Exercise description —
Lines holding the string "screenshot": copy each one from the listing below.

Data to examine —
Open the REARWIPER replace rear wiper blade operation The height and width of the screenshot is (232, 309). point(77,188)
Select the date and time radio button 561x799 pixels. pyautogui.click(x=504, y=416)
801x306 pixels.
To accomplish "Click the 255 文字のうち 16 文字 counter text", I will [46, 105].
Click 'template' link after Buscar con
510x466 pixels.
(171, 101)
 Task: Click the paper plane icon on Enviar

* * *

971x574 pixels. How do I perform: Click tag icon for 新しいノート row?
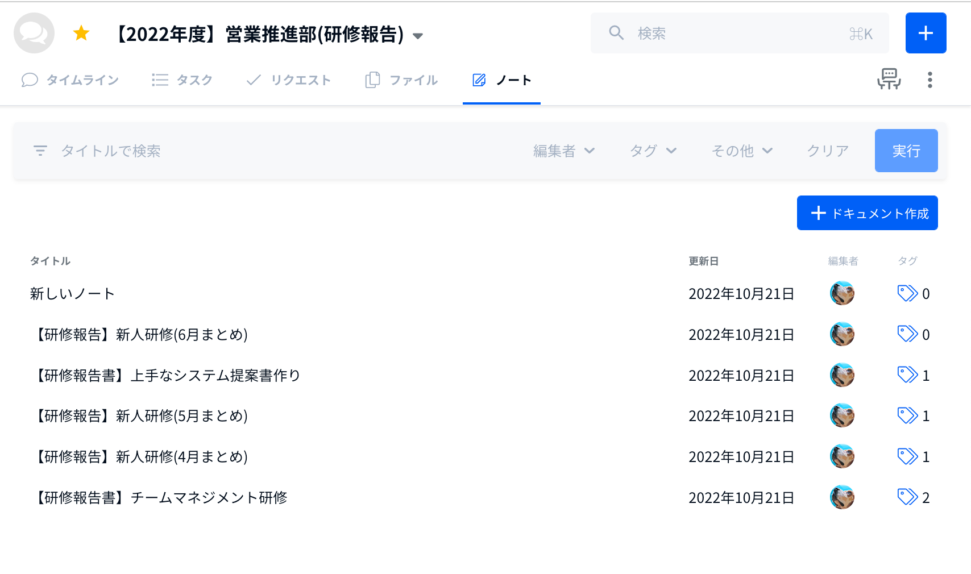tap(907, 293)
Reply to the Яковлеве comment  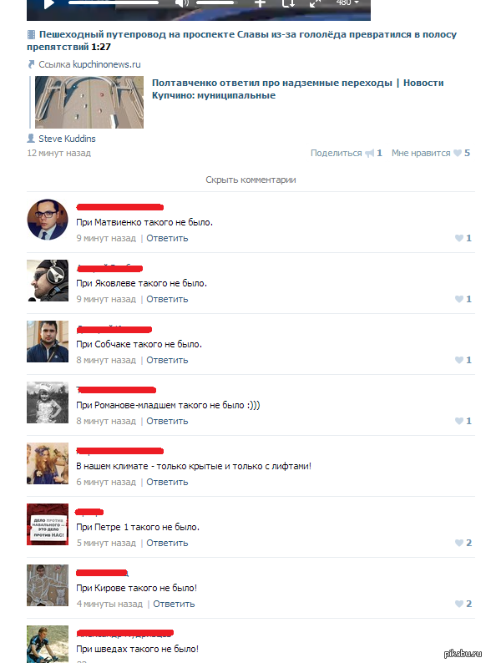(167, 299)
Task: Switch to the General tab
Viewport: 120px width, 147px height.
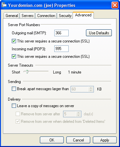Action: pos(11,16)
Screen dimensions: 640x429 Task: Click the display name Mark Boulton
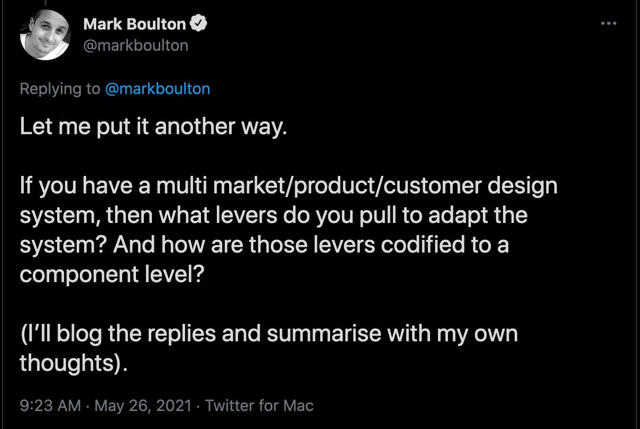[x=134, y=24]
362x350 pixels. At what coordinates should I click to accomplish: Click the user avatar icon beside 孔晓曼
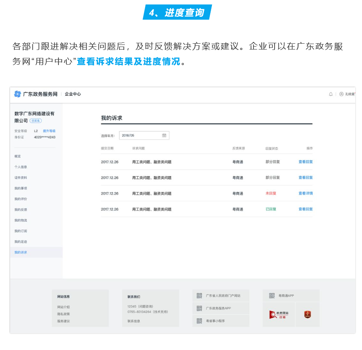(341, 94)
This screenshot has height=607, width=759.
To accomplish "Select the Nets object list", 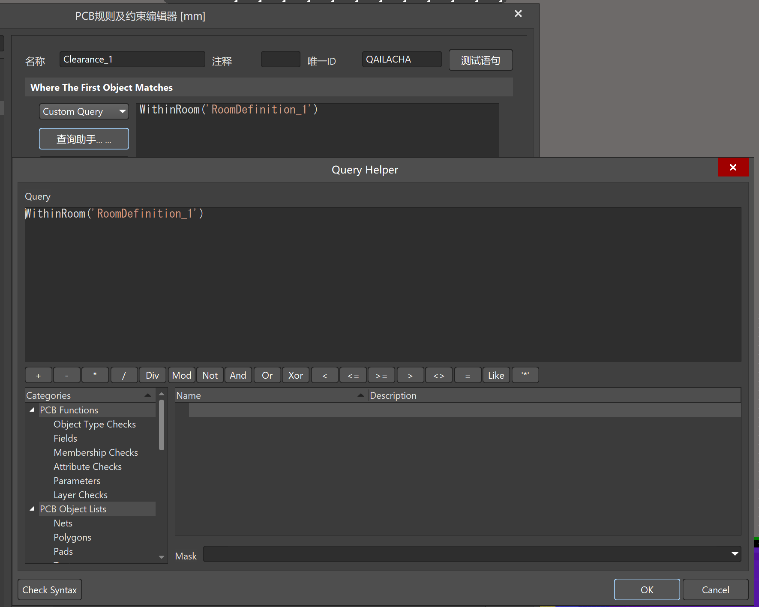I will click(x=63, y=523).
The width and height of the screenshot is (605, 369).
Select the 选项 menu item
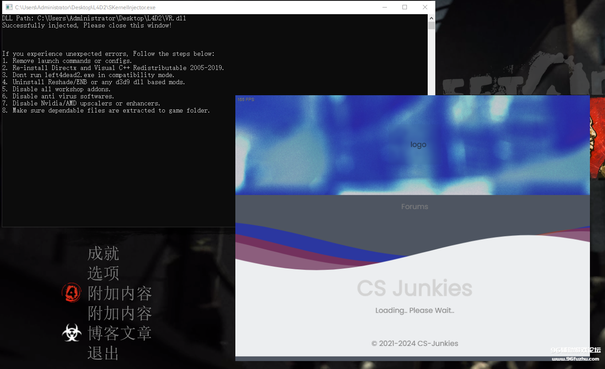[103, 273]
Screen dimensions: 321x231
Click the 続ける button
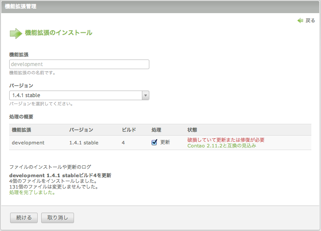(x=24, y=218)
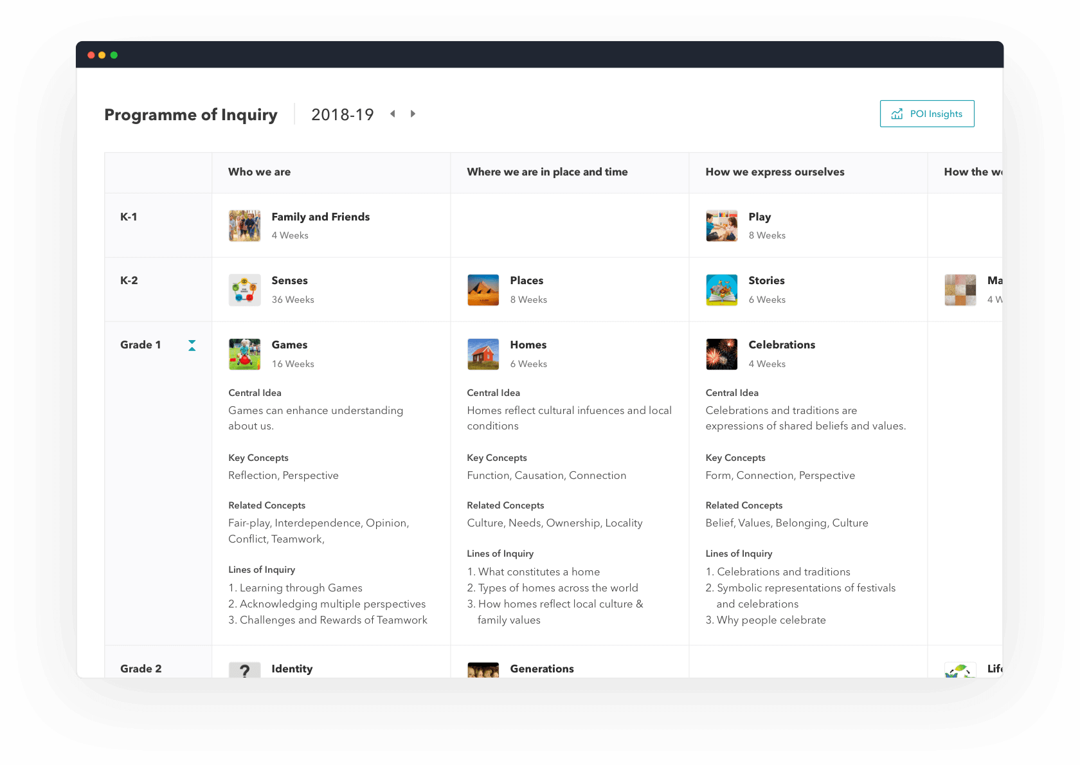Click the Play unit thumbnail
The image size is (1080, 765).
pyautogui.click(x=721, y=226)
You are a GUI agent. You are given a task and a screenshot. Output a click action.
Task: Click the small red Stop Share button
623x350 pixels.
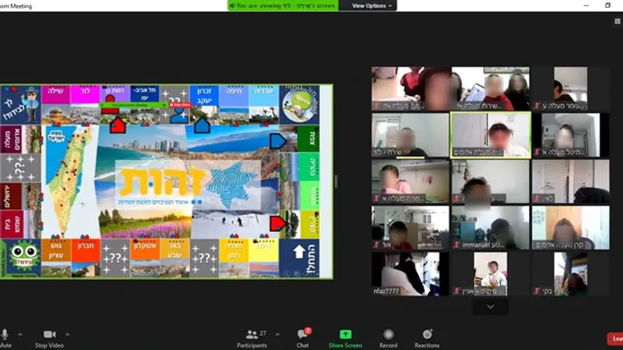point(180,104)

Response for this exercise —
Open the REARWIPER replace rear wiper blade operation The height and width of the screenshot is (232, 309). point(77,188)
This screenshot has height=607, width=759.
The width and height of the screenshot is (605, 369).
You are a GUI agent. You are given a task and a screenshot. Output a click action.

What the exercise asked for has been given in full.